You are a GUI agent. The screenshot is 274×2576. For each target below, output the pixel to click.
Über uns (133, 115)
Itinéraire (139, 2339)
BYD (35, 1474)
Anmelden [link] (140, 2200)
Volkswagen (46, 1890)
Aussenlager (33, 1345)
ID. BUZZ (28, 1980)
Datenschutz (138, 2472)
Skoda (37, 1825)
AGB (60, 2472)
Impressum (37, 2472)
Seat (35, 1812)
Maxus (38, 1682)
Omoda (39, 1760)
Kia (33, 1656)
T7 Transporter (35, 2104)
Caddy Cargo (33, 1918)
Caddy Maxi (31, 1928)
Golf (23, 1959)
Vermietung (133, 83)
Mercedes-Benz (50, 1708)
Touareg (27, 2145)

___

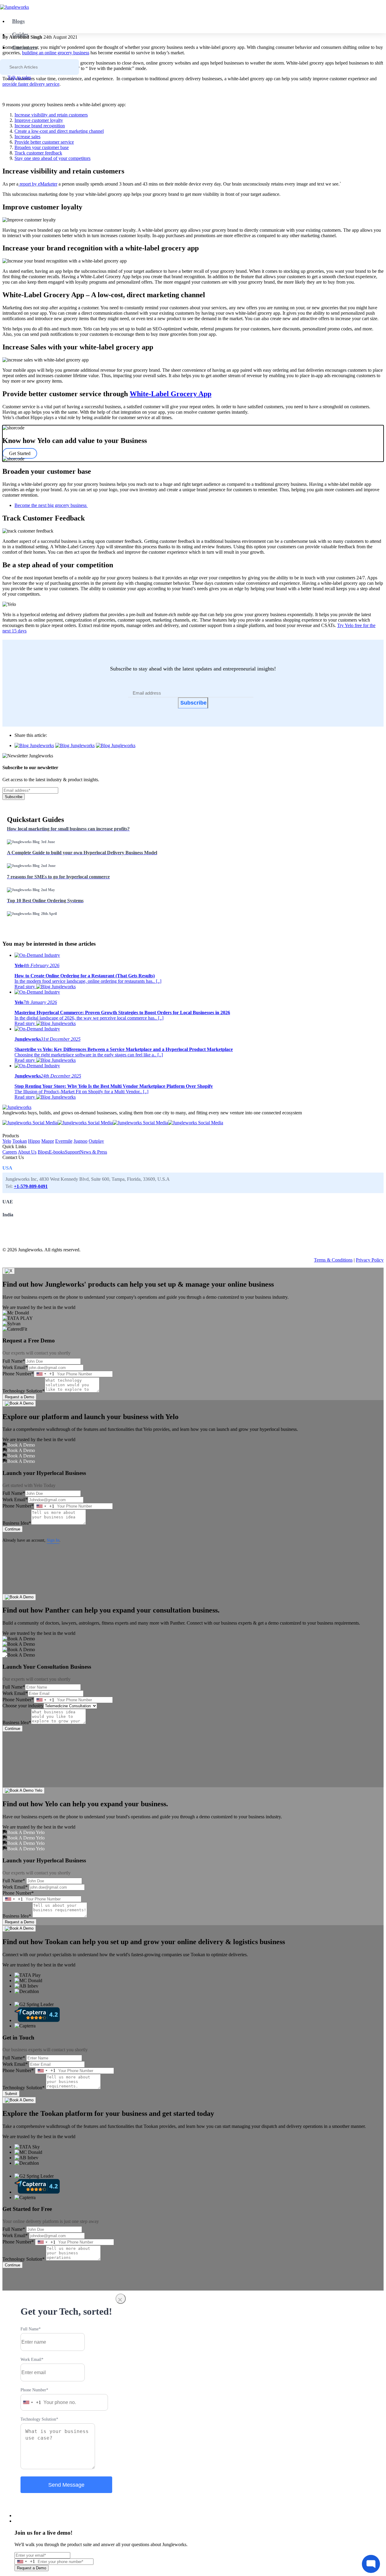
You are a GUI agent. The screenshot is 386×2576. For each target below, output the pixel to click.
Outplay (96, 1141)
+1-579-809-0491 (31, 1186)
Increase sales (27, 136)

___

§ What is being asked
Above are records; repeat only the lines starting at the line with "You are a GUI agent. The screenshot is 274×2576." and ending at the line with "Touareg (27, 2145)", exactly as they appear, both included.

§ Exercise answer
You are a GUI agent. The screenshot is 274×2576. For each target below, output the pixel to click.
Über uns (133, 115)
Itinéraire (139, 2339)
BYD (35, 1474)
Anmelden [link] (140, 2200)
Volkswagen (46, 1890)
Aussenlager (33, 1345)
ID. BUZZ (28, 1980)
Datenschutz (138, 2472)
Skoda (37, 1825)
AGB (60, 2472)
Impressum (37, 2472)
Seat (35, 1812)
Maxus (38, 1682)
Omoda (39, 1760)
Kia (33, 1656)
T7 Transporter (35, 2104)
Caddy Cargo (33, 1918)
Caddy Maxi (31, 1928)
Golf (23, 1959)
Vermietung (133, 83)
Mercedes-Benz (50, 1708)
Touareg (27, 2145)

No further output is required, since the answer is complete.